Both in her contribution to The International Origins collection and in her blog post, Helen Kinsella makes a powerful case that the development of the prohibitions against superfluous injury and unnecessary suffering marked a sea-change for the laws of war, where the partisans of national wars of liberation were able to push back against imperialism and make claims as to the justice of their quests against colonialism and imperialism. Kinsella makes the case in rich, detailed analysis paired with original detail and argumentation in a way that makes it not only important but also nearly irreproachably argued. Kinsella strikes a careful but difficult balance of looking for justice in claims to war legitimation without looking to give credence to the legitimacy of any war. Kinsella celebrates the positive distributive aspects of the development of this principle without ignoring either the shortcomings of the individual principle or the shortcomings of the laws of war more generally.

Still, as I read the post especially, I feel again as I have before that threshold arguments for the acceptability of violence leave something to be desired, both theoretically and in practice. I am not arguing against threshold arguments for pacifist reasons – I don’t believe that non-violence is necessarily possible, let alone the answer to the problems that plague war ethics debates. At the same time, I have always been concerned that normative and practical measures that normatively condemn some violence while not condemning all violence implicitly and practically valorize the violence that remains not condemned.

It is this position (among others) that Kinsella is taking issue with when she suggests that the laws of war do not only reify and facilitate acts of war, but also transgress against them, particularly in the situation of this principle. While, in many ways, Kinsella’s argument is well-taken (and I too see no absolutes, especially in the reification/transgression debate in theorizing about the laws of war), I see two fairly well-rehearsed problems, and then potentially a new one.
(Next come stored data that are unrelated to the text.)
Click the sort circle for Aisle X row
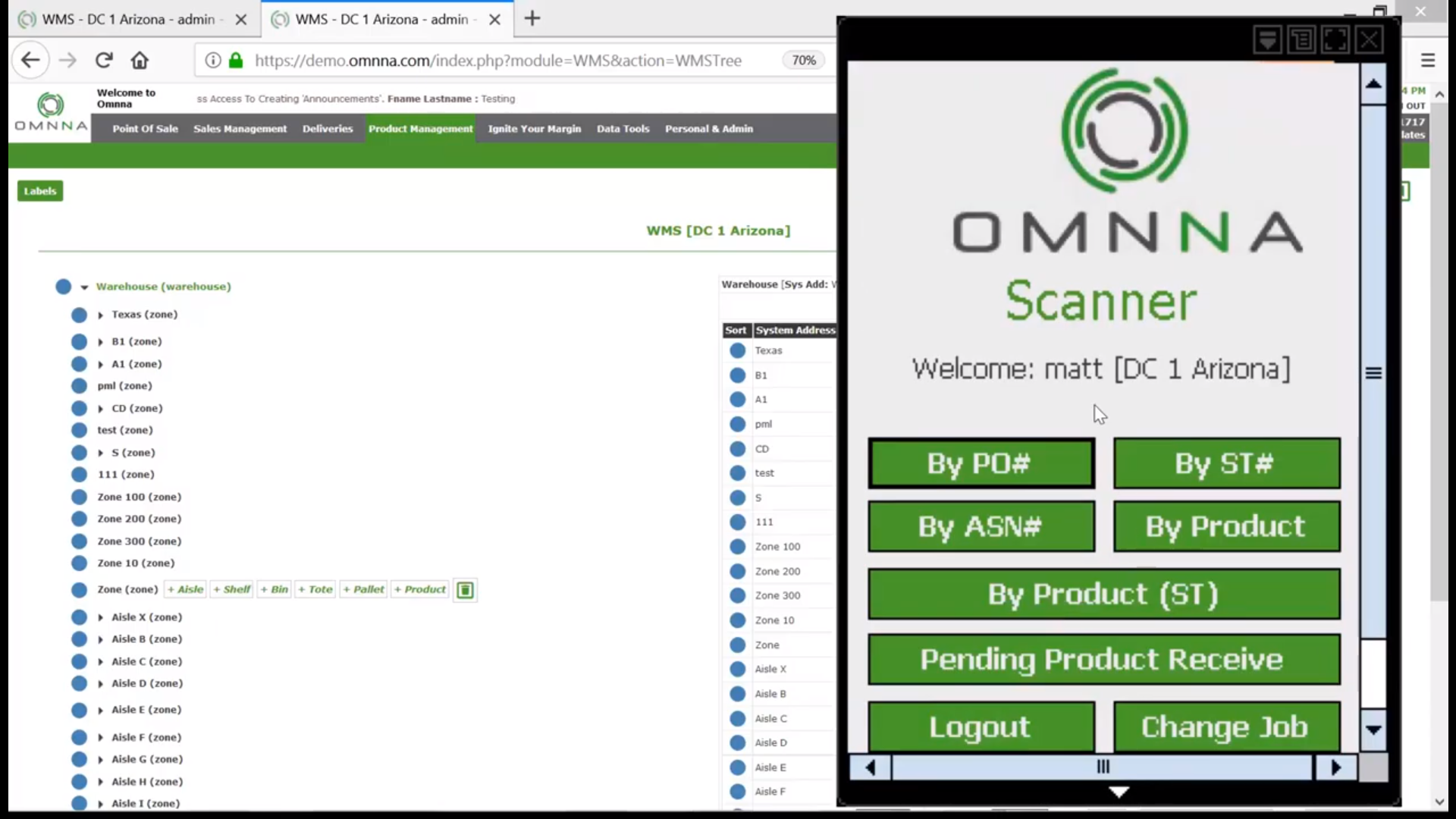The width and height of the screenshot is (1456, 819). pyautogui.click(x=737, y=670)
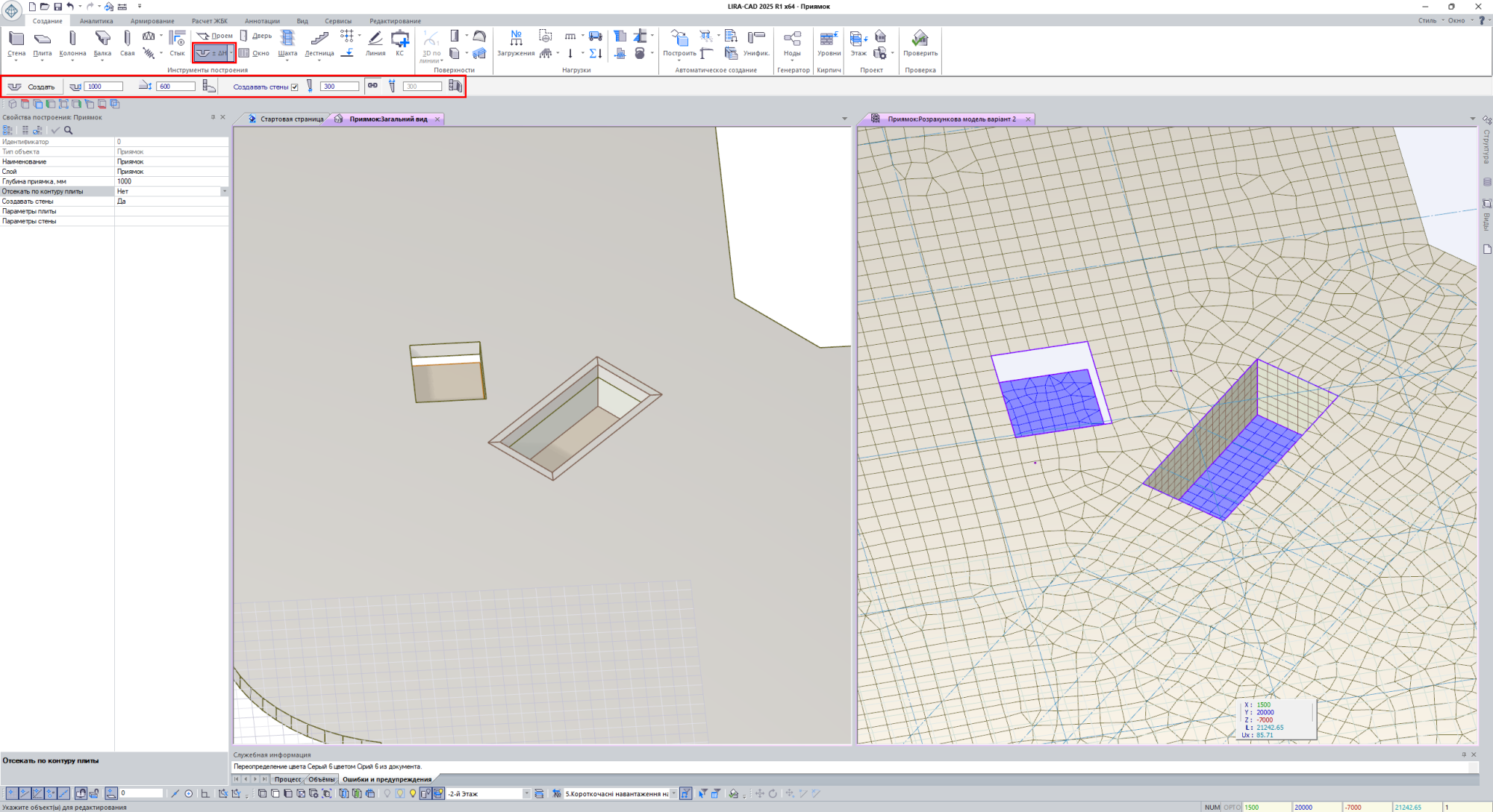Toggle the lit light bulb visibility icon

tap(412, 793)
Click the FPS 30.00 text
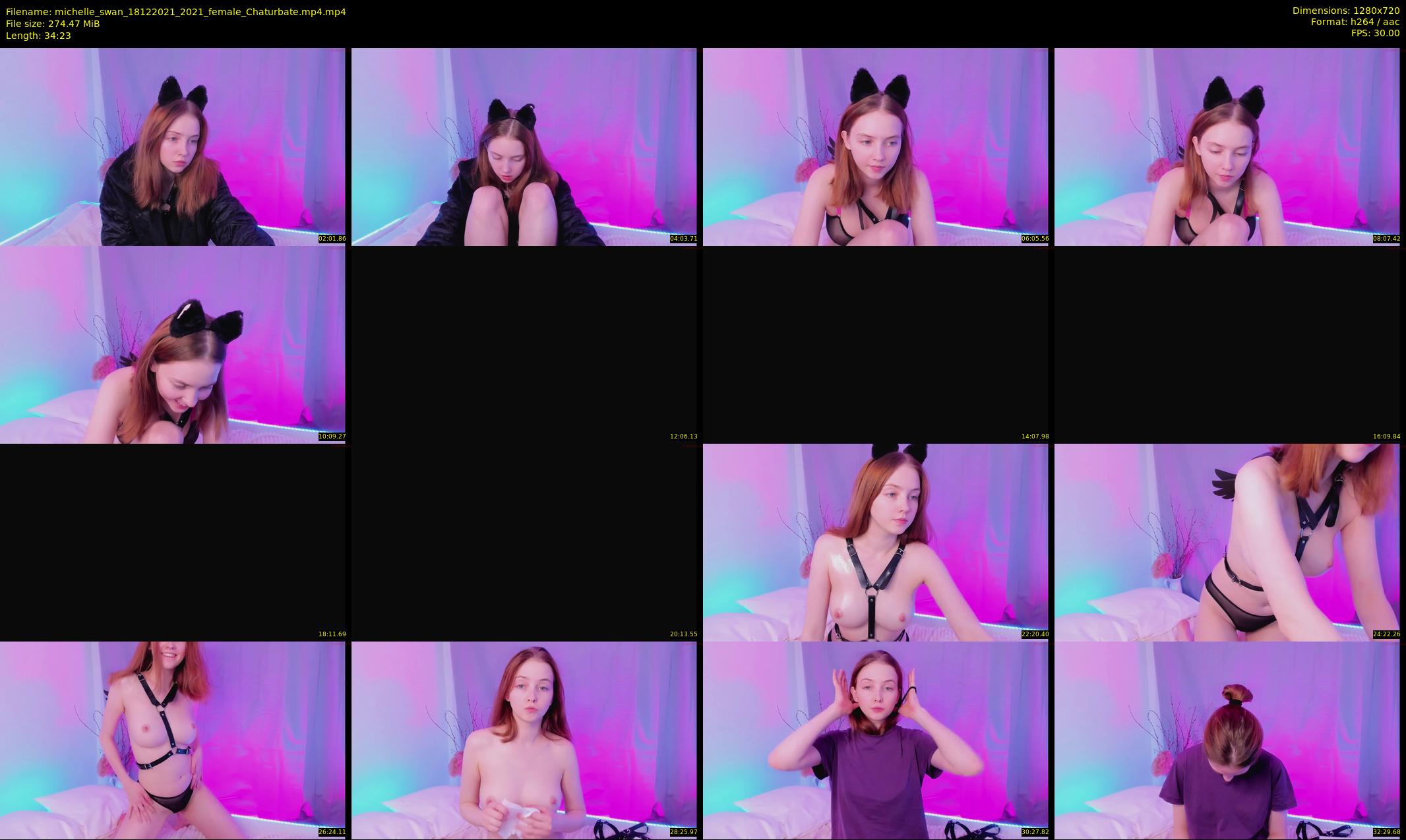 pos(1375,33)
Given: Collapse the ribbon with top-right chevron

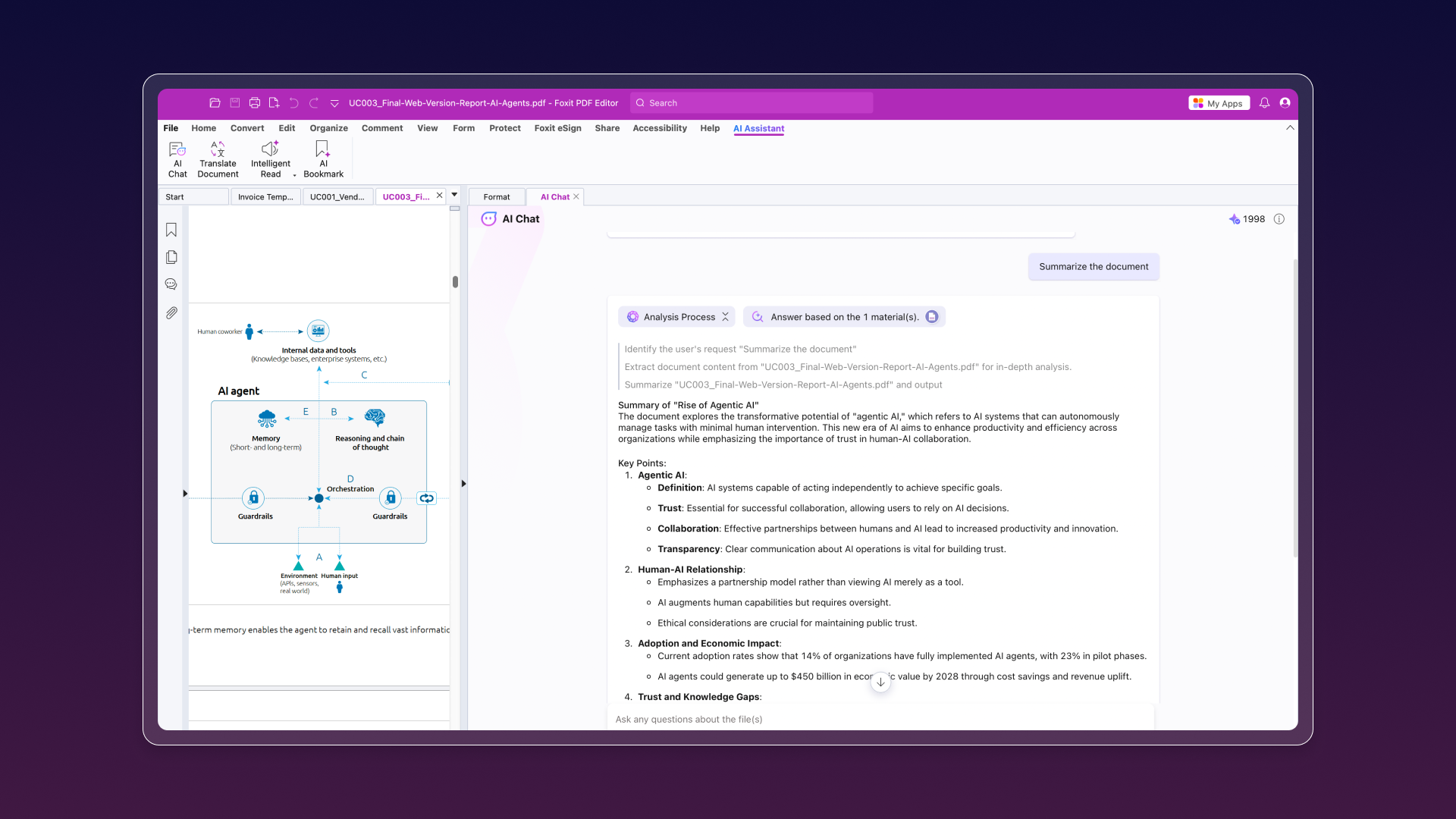Looking at the screenshot, I should (x=1290, y=128).
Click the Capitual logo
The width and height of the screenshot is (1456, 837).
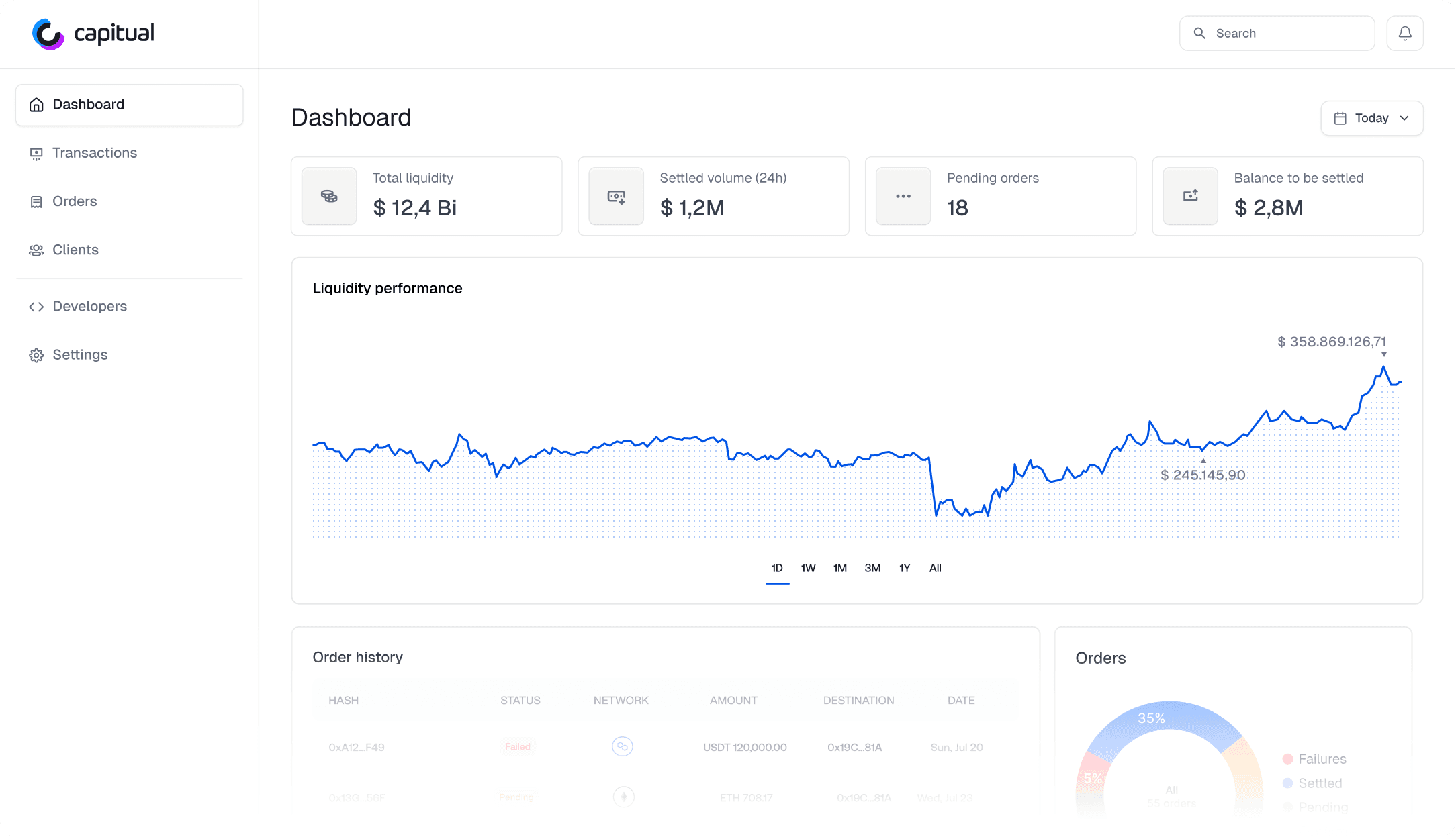93,34
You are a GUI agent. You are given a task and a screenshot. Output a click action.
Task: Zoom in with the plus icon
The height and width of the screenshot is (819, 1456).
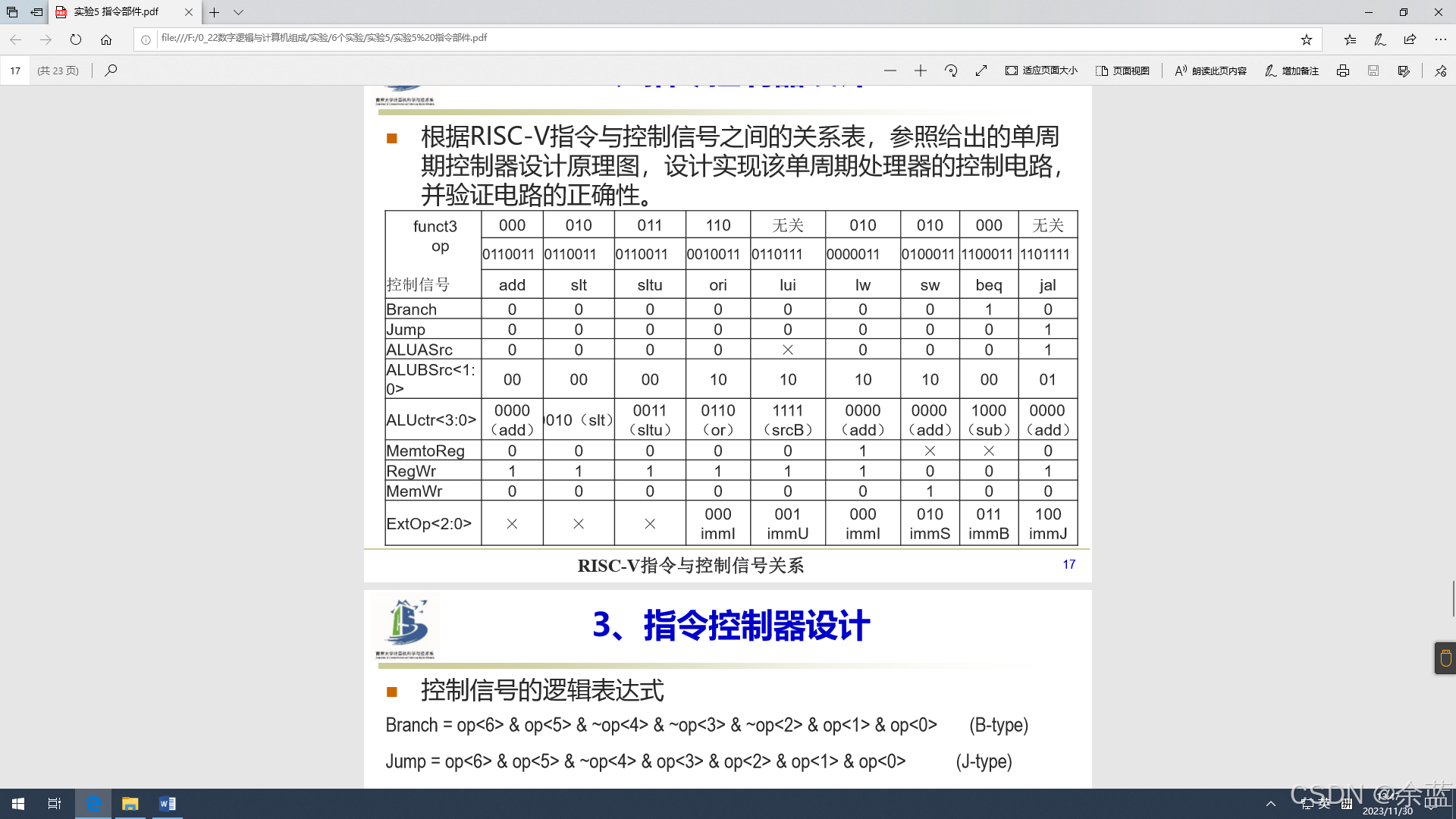tap(921, 71)
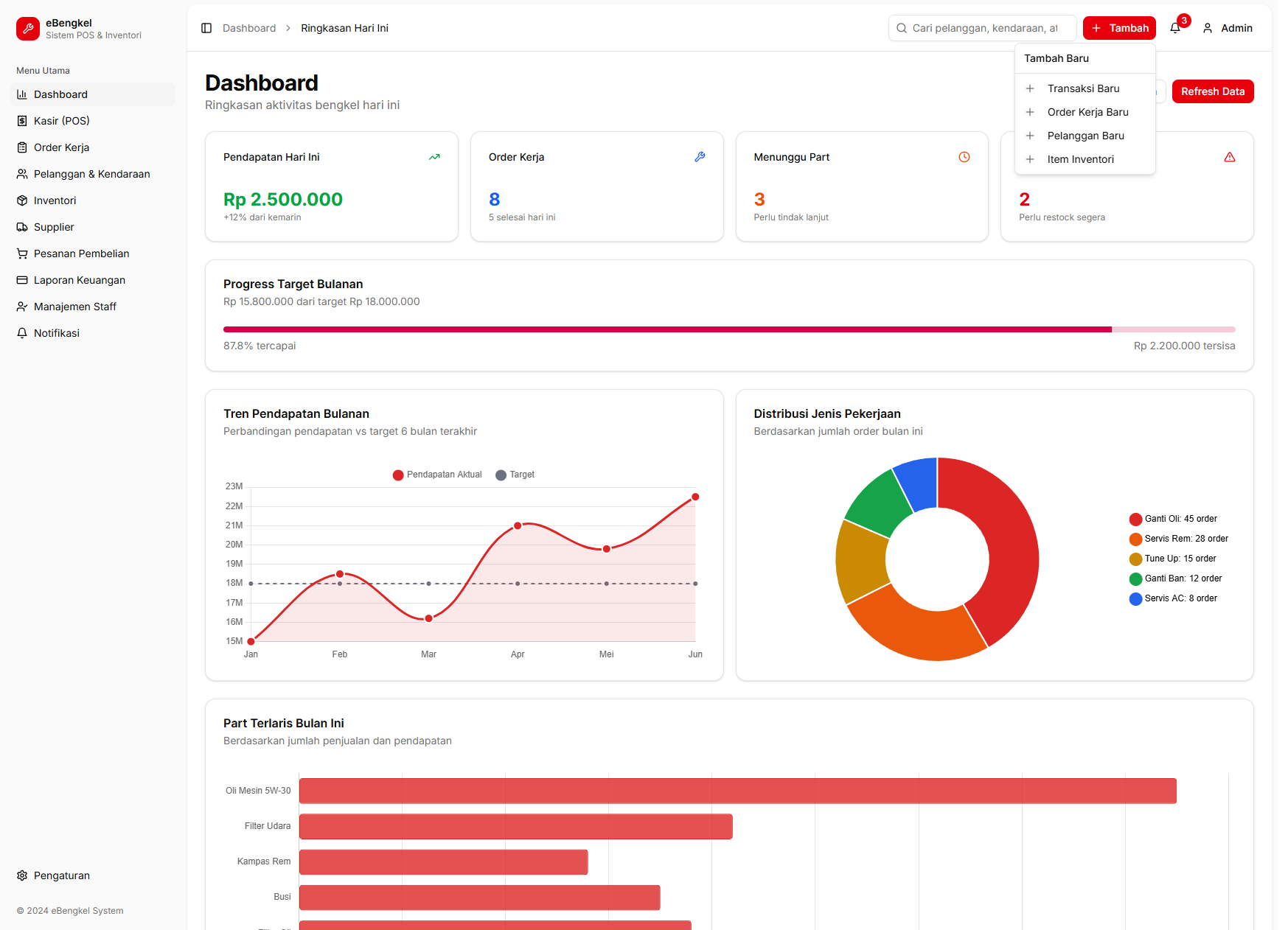Click the clock icon on Menunggu Part card
This screenshot has height=930, width=1288.
click(x=964, y=156)
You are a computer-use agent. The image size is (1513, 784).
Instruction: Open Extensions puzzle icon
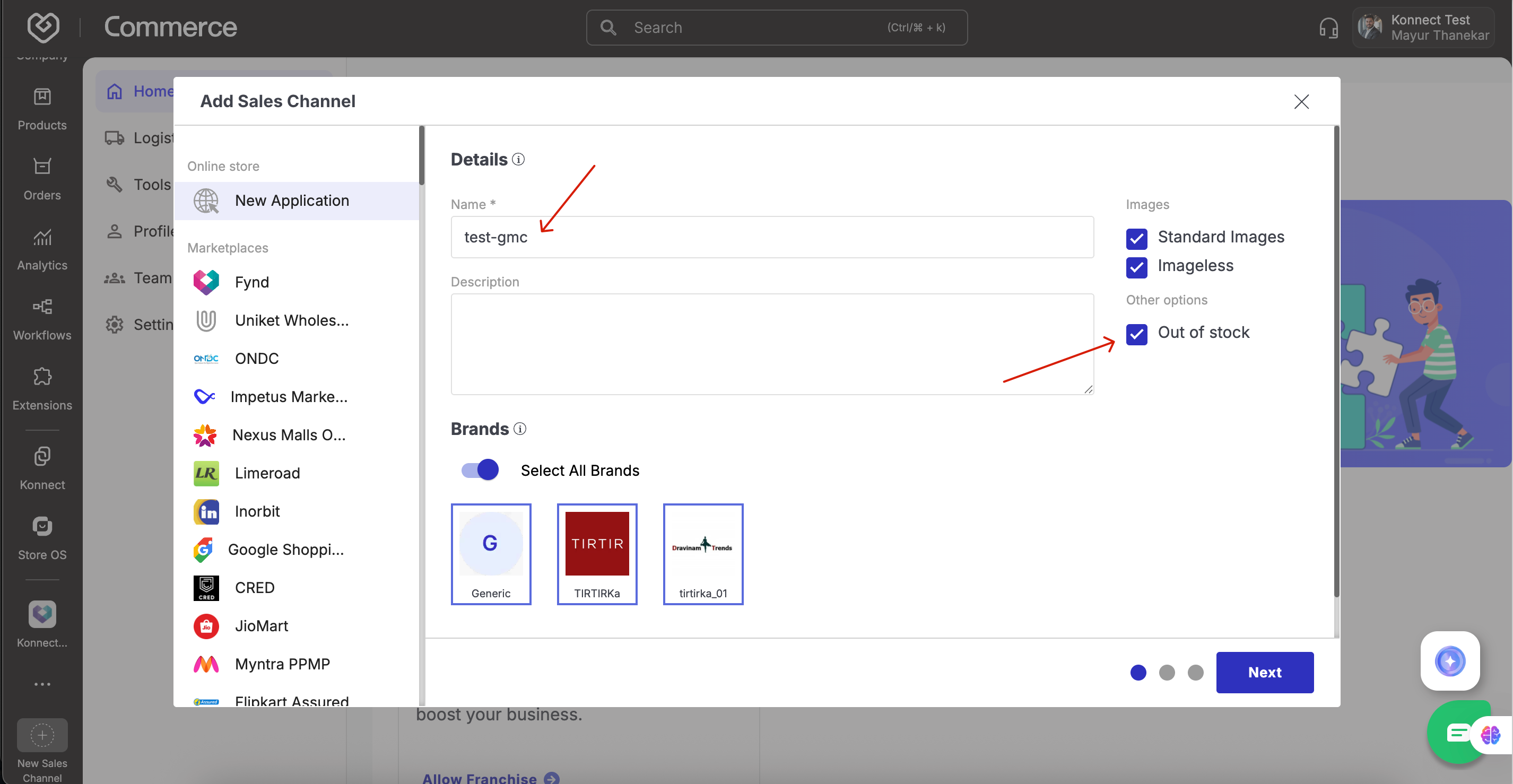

The first well-rehearsed problem is the fact the spirit of the law and the letter of the law are not mutually-binding: while the law against superfluous violence may have originated and been intended as a principle that protected the just in wars of liberation from the unjust who perpetrated horrors on them, the idea of what constitutes “enough” violence (and therefore what is superfluous) could imaginably be deployed in favor of the imperial against the recently decolonized, e.g., when used to support the reasoning for particular counterterrorism strategies, where the word ‘enough’ does not seem to have a consistent signification.

The second well-rehearsed problem is that we do not have a great tool with which to approach the cost-benefit analysis of the reification in the laws of war other authors note and Kinsella acknowledges against the anti-imperial, anti-colonial implications of this particular principle. Is more reified than transgressed? Does the transgressive potential of the principle have the chance to make real change in the future, either on drones or in some other way? Should the judgment, as such, be made in whole or on the parts, consequentially or deontologically? If there is not a judgment to be had, how is this contextualization to be read or signified?

My third problem is currently underdeveloped, but somewhat related. I agree with Kinsella’s argument that this principle is, at least in some ways, a ‘win’ for the ‘good guys’ – but, as briefly hinted at above, think that the normative categories of unjustified/unjustifiable violence and justified/justifiable violence are themselves permissive. While it seems like a semantic distinction, I think that there is something important to calling, and understanding, even justified/justifiable violence wrong. Its not that the violence in these categories is morally clean or good or even acceptable because it meets the criteria laid out in the laws of war. Instead (I contend), it remains morally wrong – simply less wrong than the violence or injustice that inspired it. In a world where the laws of war make the justified/unjustified distinction instead of something more morally (or even legally) nuanced, the prohibition against superfluous violence and unnecessary suffering constitutes progress balancing the scales that equate power and justice in the international arena. At the same time, this principle suggests yet another reason why that dichotomy is a bad idea: in my view, it is important to recognize the relative justice of the violence of the oppressed against the oppressor, while maintaining a clear understanding of its absolute injustice.